The life story of the student in question, 19-year-old Gina Grant, is different all right. Five years ago she bludgeoned her mother to death, then stuck a knife through her throat and twisted her lifeless hand around it to make it look like a suicide. After first fingering her boyfriend, Grant spent a mere six months in a juvenile detention center. She has never publicly confessed to the crime or expressed remorse. In a classic case of chutzpah, her application to Harvard stressed that she was an orphan (her father died of cancer when she was 11). She answered no to the question whether she had been disciplined or put on probation; when a Harvard interviewer asked about her mother's death, she said it was an accident.
When Harvard withdrew Grant's admission because of these lies, commentators pronounced her doubly victimized—first by an allegedly abusive mother, then by the university.
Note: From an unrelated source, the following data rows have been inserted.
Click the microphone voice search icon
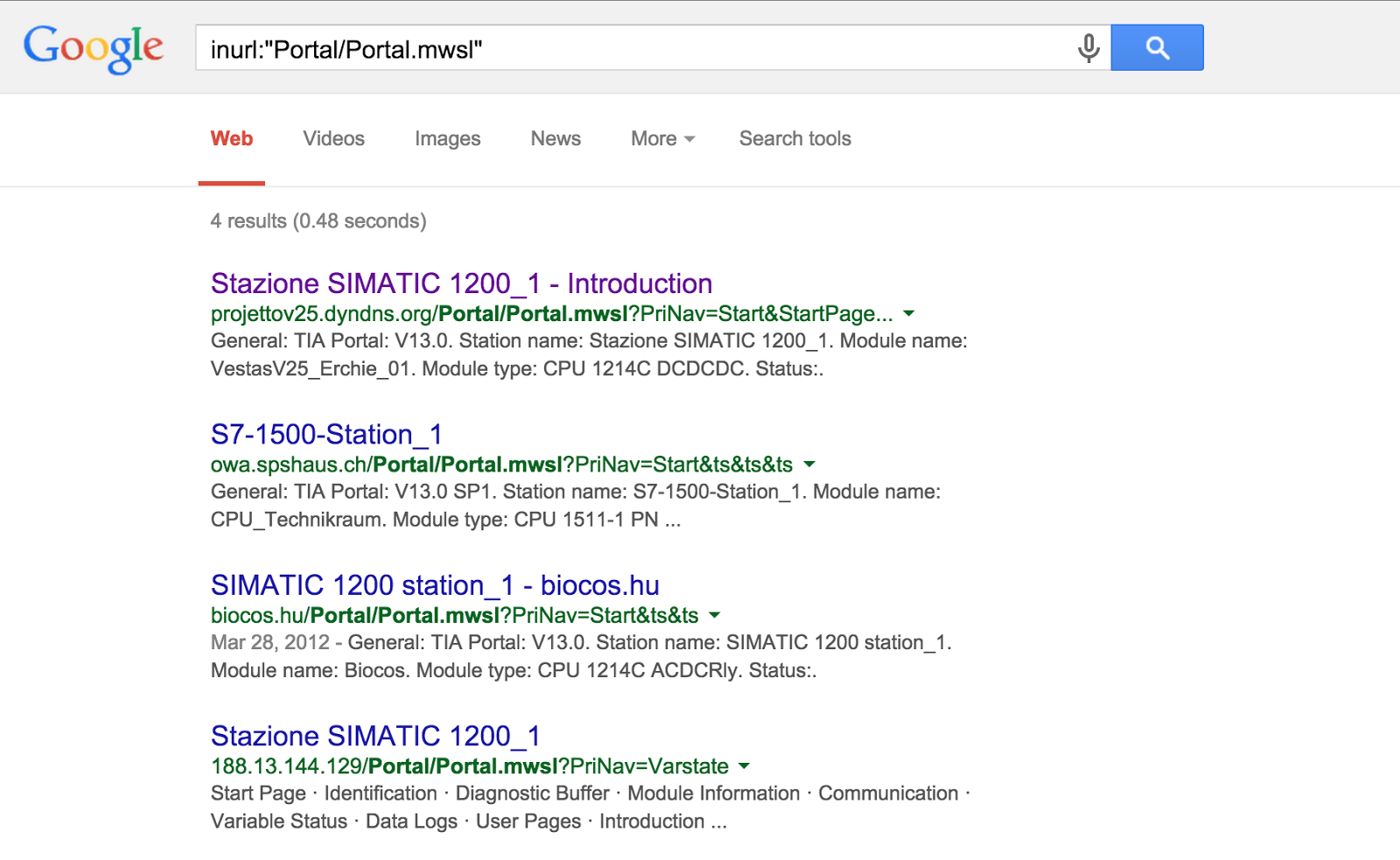This screenshot has height=860, width=1400. pyautogui.click(x=1088, y=48)
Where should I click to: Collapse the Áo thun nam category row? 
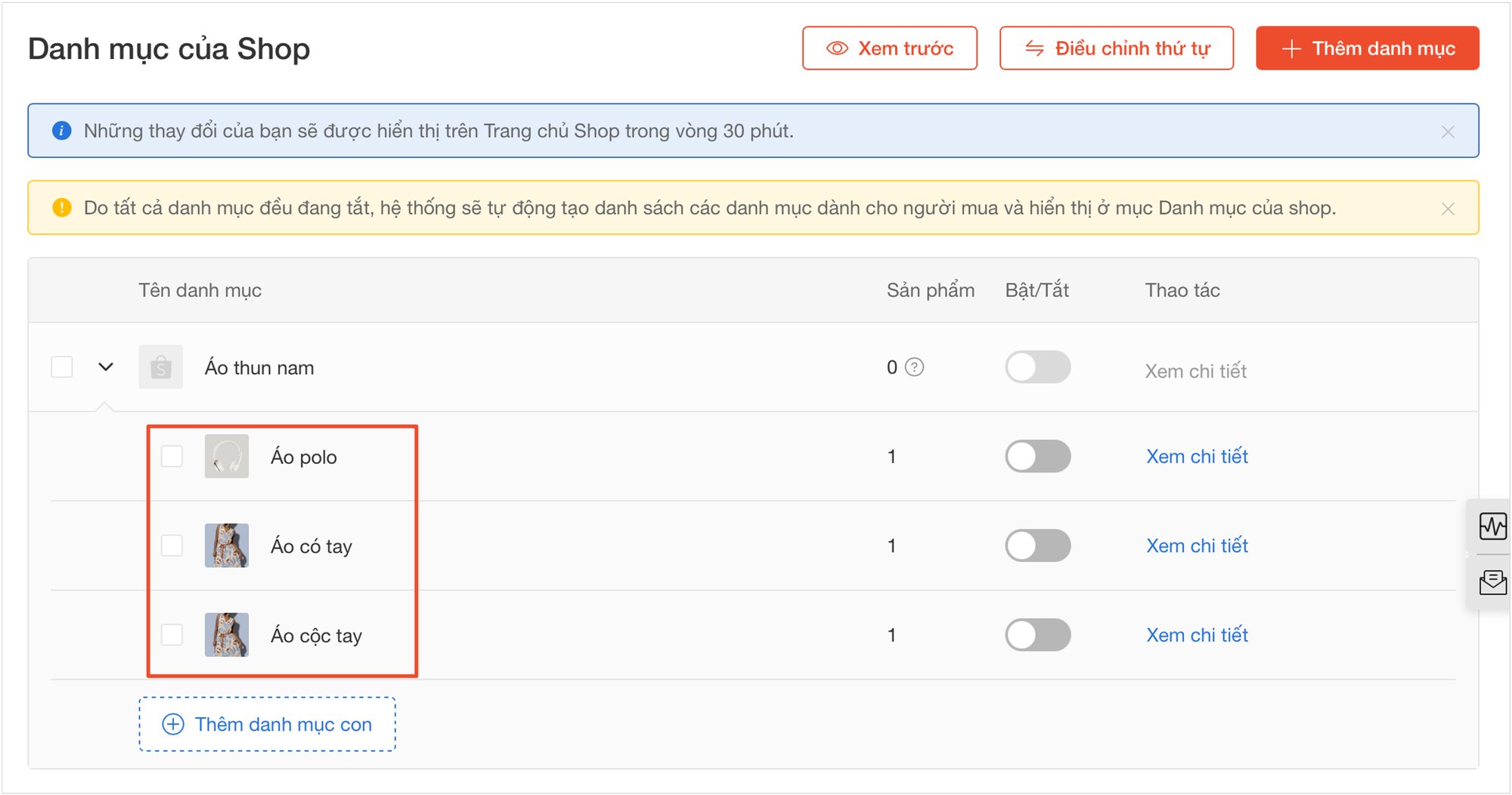click(x=106, y=367)

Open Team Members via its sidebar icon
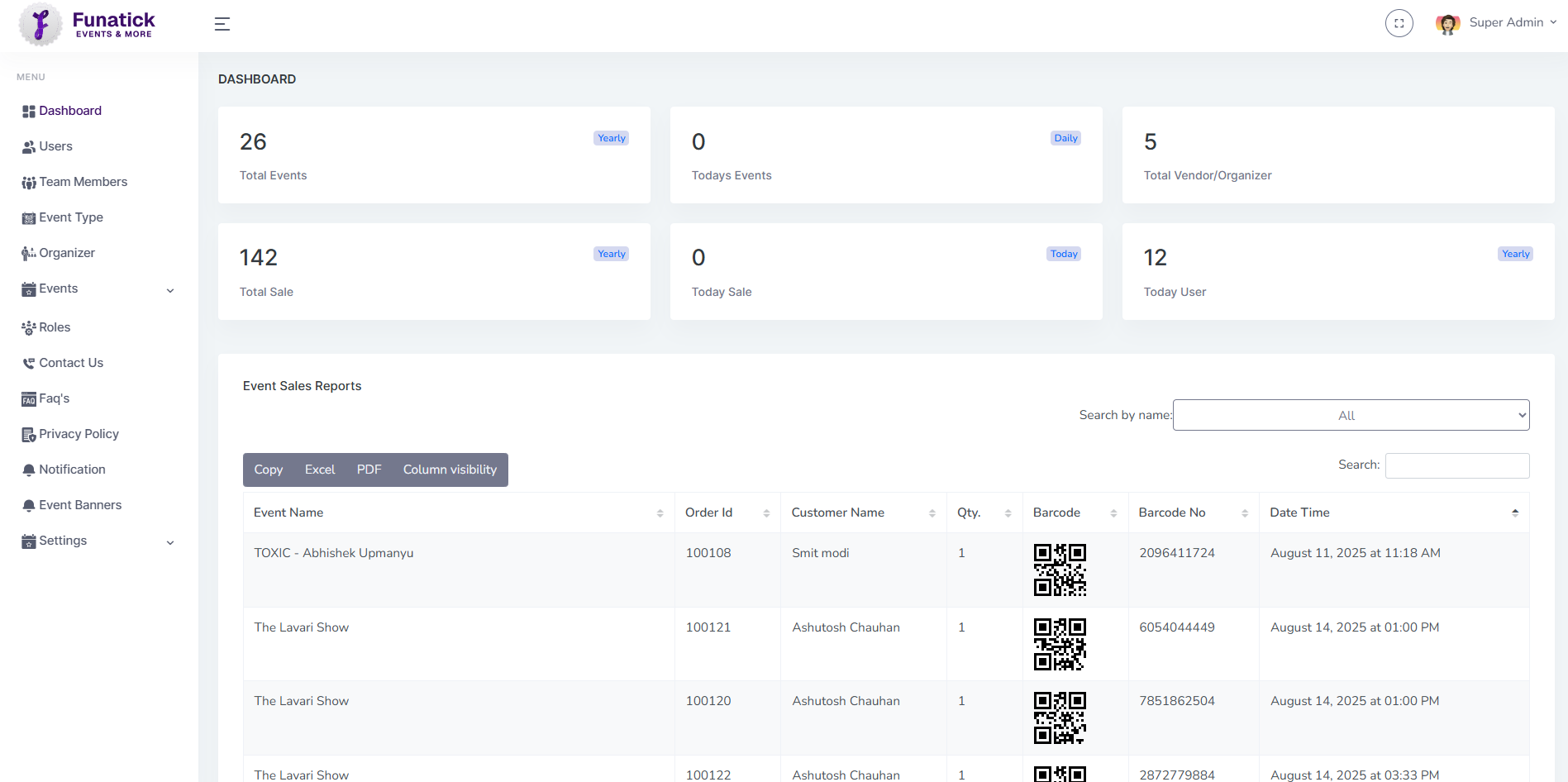pos(28,182)
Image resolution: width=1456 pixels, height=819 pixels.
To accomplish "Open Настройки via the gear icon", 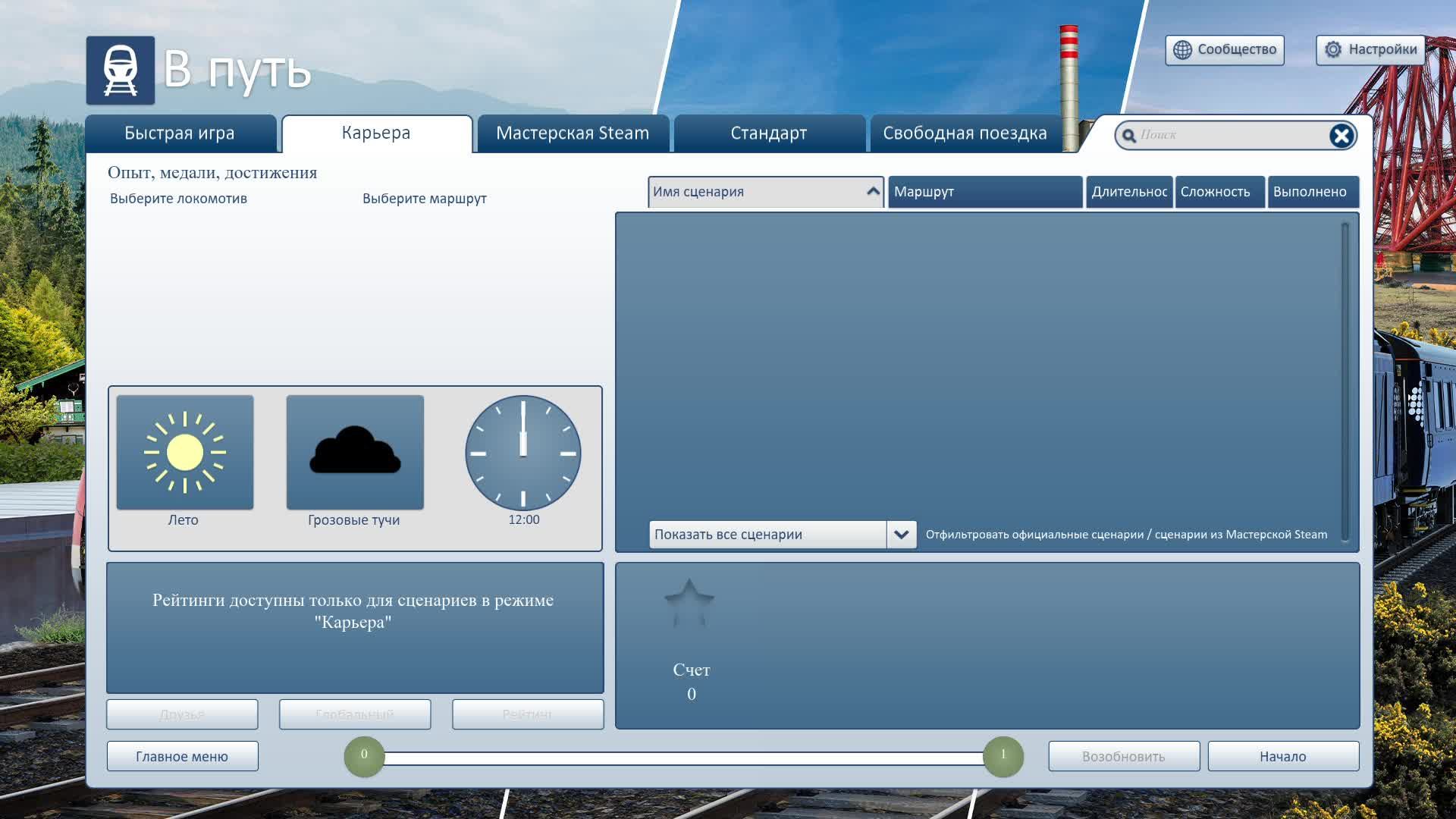I will [1332, 49].
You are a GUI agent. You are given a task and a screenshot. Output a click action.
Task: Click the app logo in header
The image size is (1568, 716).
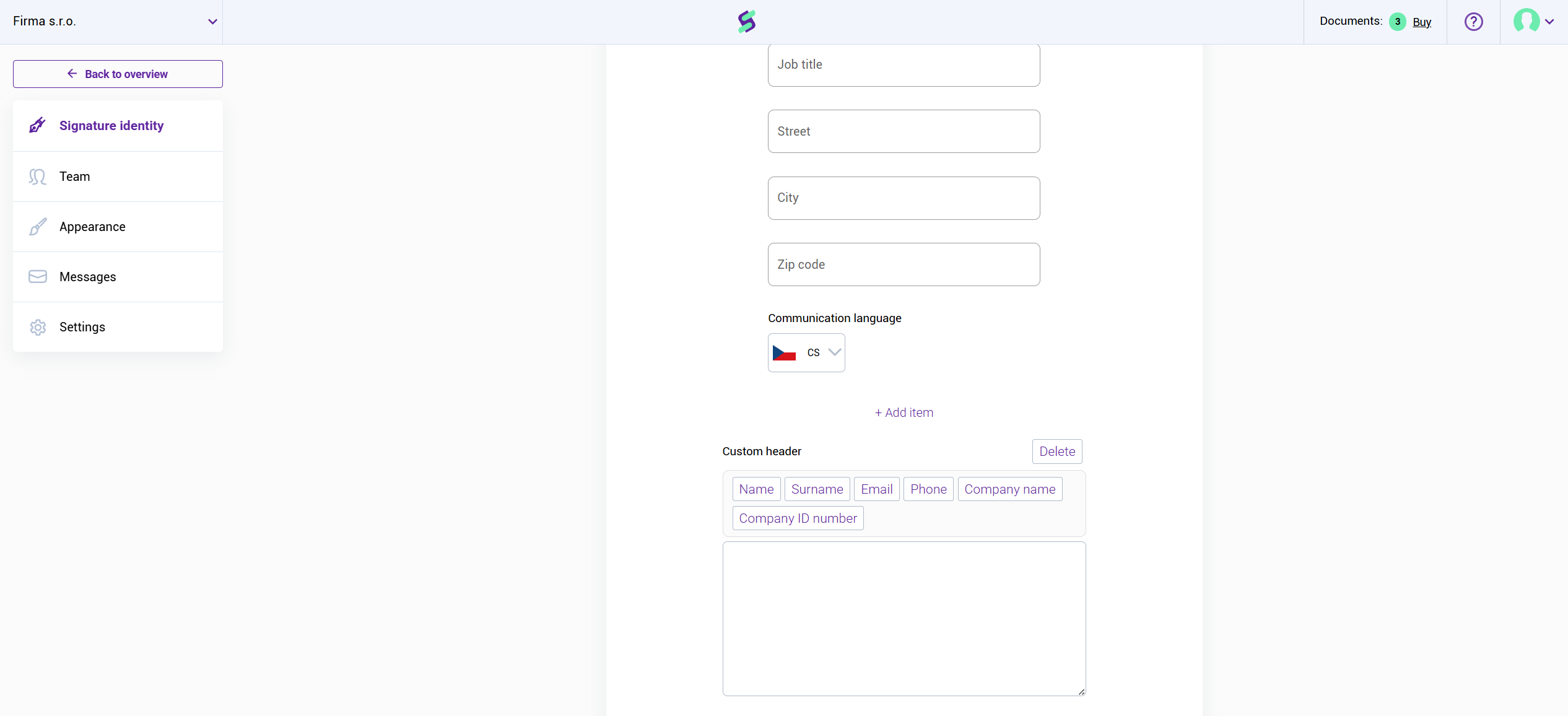click(747, 22)
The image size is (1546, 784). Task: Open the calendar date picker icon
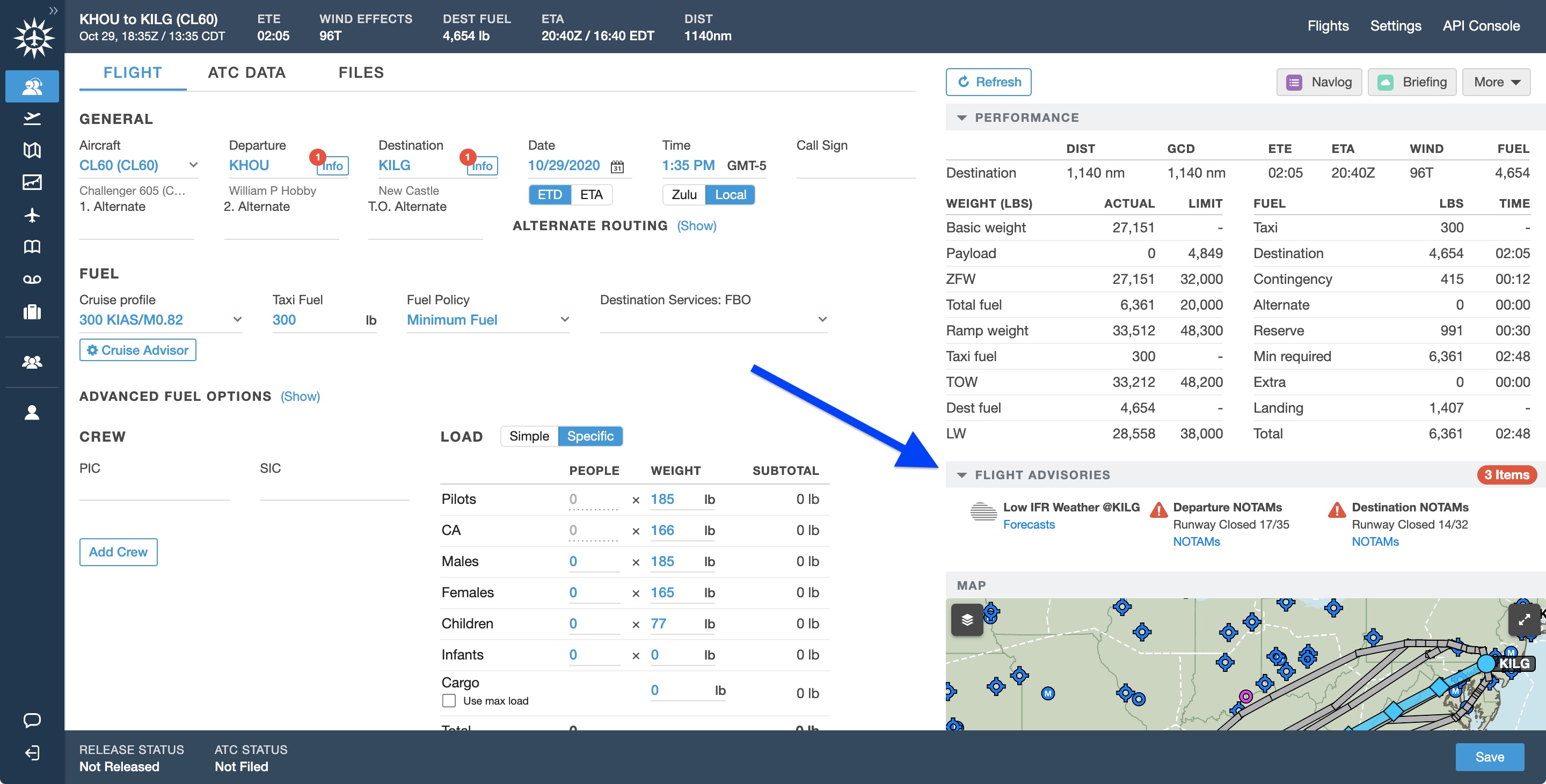tap(617, 167)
New York Times columnist Frank Rich portrayed her dishonesty as a noble gesture: "In exchange for her dignified silence," he intoned, "she got no rewards, only a smear campaign by Harvard." Boston Globe columnist Patricia Smith caricatured Harvard's response to Grant's past: "'Ick. Yuck. Phooey. She's tainted. She doesn't deserve to walk our musty, hallowed halls because she's not 100 percent pure, honest, and upstanding."'
Such rhetoric is chilling. Smith mocks Harvard's concern about Grant's past and her dissembling as an obsession with "purity," as if only repressed snobs care about honesty and such outmoded taboos as the injunction not to kill. "Meanwhile, here on earth," Smith declaims, "we realize that human beings are fallible." Of course we do; that is precisely why we need a moral code. But if people like Grant are exempted from ordinary morality on the grounds of "victimization," is anything left of that code?